Out of chaos, order may come. The election of Tony Abbott as Opposition Leader after the most astonishing week in Australian politics for decades, even by a single vote and with the Liberal Party still riven by bitterness, may be the peg for its revival.
Abbott, a staunch Catholic conservative, is an outspoken, sometimes crude and less-than-popular champion of the right, whose victory over the moderate Malcolm Turnbull was a complete surprise.
Where Turnbull wanted to take the Liberals beyond the legacy of former Prime Minister John Howard, Abbott, one of Howard's strongmen, remains deeply rooted to many of his former boss' convictions.
And like Howard, whose sheer tenacity and political skills honed during the years of adversity eventually made him the nation's second longest-serving Prime Minister, Abbott is a fighter whose clearly articulated position throws a sharp contrast against the policies of Labor.
This is important for conservatives who have watched both sides of politics being drawn from separate poles into an increasingly centrist orbit.
Abbott is already preparing to pull out of that orbit, immediately with climate change policy but moving to other traditional battlegrounds such as industrial relations.

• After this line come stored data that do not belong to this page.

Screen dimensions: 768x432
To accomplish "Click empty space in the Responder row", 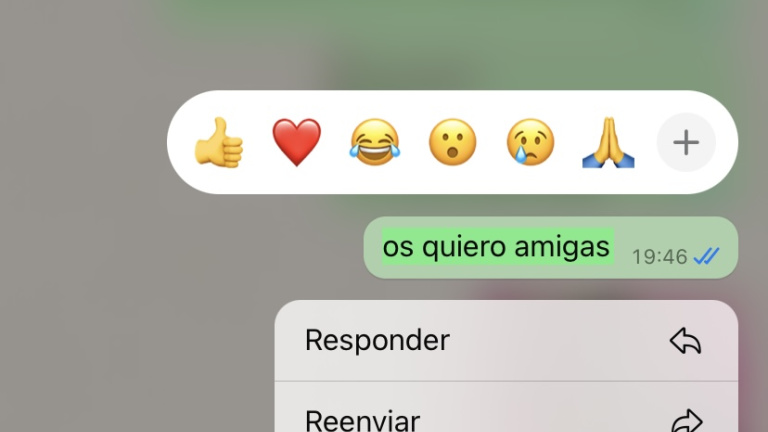I will click(558, 340).
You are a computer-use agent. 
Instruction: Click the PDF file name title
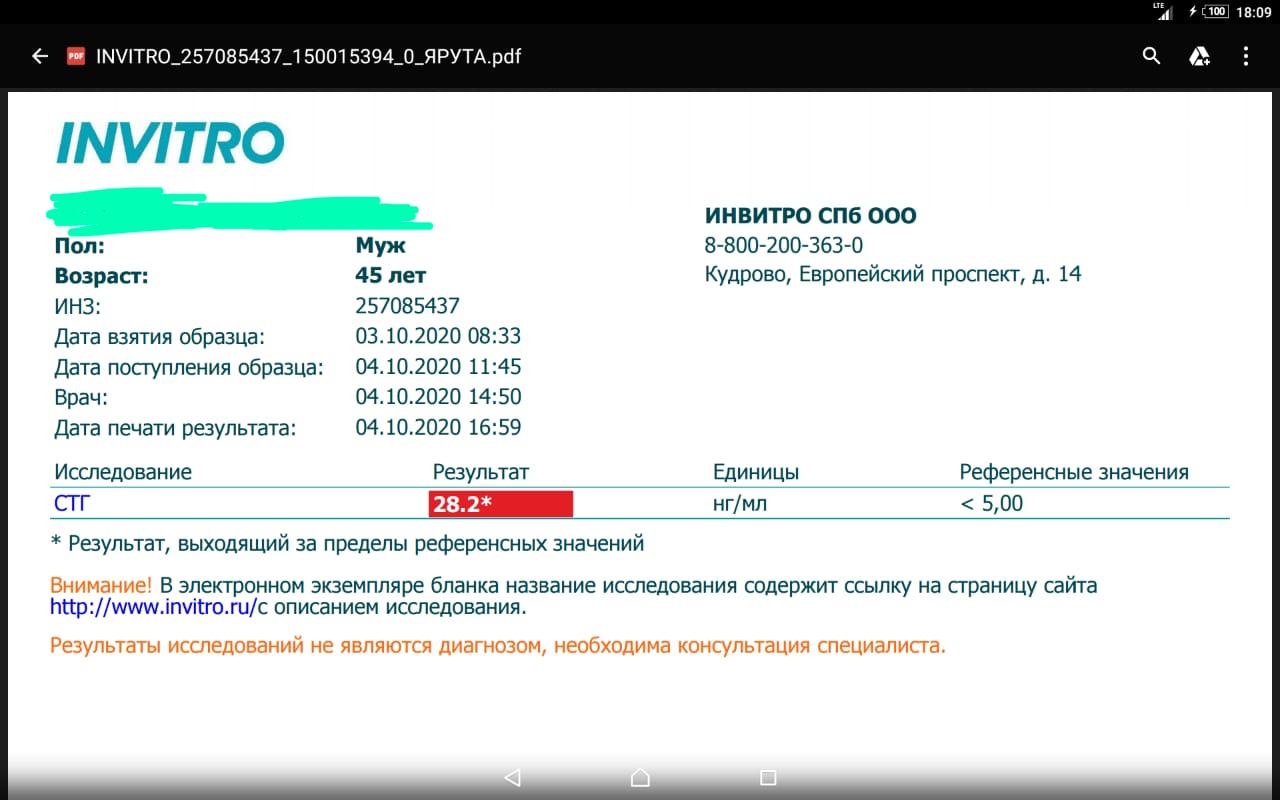coord(308,56)
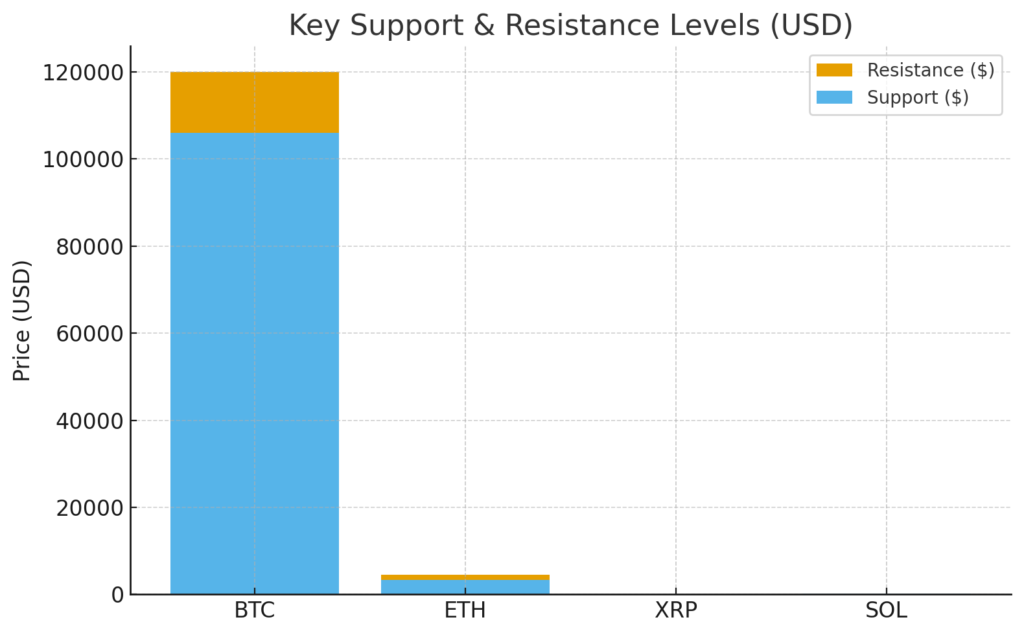Image resolution: width=1024 pixels, height=635 pixels.
Task: Click the XRP x-axis label
Action: pos(675,610)

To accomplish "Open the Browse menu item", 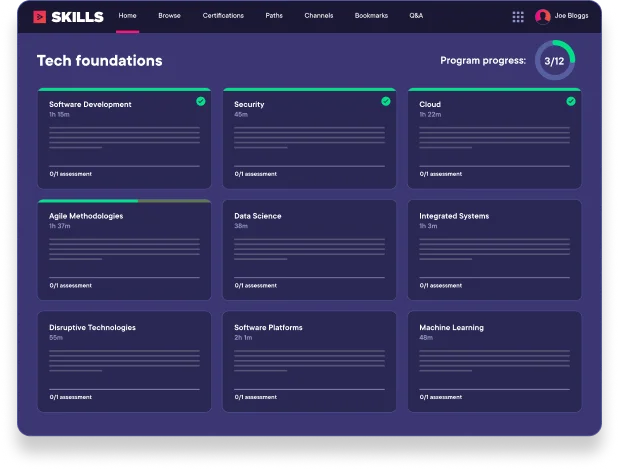I will [x=169, y=17].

While it will not be a return to the Howard years - Abbott concedes that mistakes were made by an ideology that went too far - the language and policies of his leadership will be markedly different to those of Prime Minister Kevin Rudd's Labor Government.
Not all Liberal voters will like what they see, but a great many will.
Improving his prospects elsewhere will be a fraught proposition. An Abbott-led Opposition will be even less likely to steal Labor supporters, and he will need to run an exceptional campaign to attract the crucial rump of swinging voters who have so strongly clung to Rudd over the past two years.
Internally, Abbott faces serious challenges and considerable dangers.
Pragmatism and common sense should dictate that critics and opponents within the party should now swallow their anger and unite - publicly at least - behind Abbott.
There is an election looming, one which may come with great speed if Rudd decides to use the Opposition's rejection of its earlier deal to pass his greenhouse emissions trading scheme as a trigger to dissolve both houses of Parliament and call an early poll.
With an electorate appalled by the political carnage of the past two weeks, any signs of continued strife within the Liberal Party, any hint that Abbott does not have complete control, will doom the Opposition to utter and crushing defeat.
Even given a facade of new unity, Abbott will be working overtime to restore his base.
Whether angry Turnbull supporters will fall fully behind this view has yet to be seen.
Abbott will also have to rapidly develop a sound and comprehensive set of policies that will be supported both by party and voters, and shore his defences against a Labor attack using the ETS debacle to portray the Opposition as a rampaging horde of crazies, deniers and troglodytes.
Life, as Howard's old boss, former Liberal Prime Minister Malcolm Fraser, once famously said, was never meant to be easy.